ASSIGNMENT: Return, without anything added, the lines from the one containing "You are a computer-use" through the end of the entries below, exactly as written.

SUPPLIED DATA:
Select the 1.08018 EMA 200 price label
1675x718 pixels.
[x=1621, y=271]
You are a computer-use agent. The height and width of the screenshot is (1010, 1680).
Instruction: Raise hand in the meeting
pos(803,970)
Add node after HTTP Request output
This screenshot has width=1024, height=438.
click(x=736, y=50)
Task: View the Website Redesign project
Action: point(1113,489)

SOLUTION TO THE PROBLEM:
You are a computer-use agent. The height and width of the screenshot is (1010, 1680).
Instruction: Raise hand in the meeting
pos(803,970)
Add node after HTTP Request output
This screenshot has width=1024, height=438.
click(x=736, y=50)
Task: View the Website Redesign project
Action: point(1113,489)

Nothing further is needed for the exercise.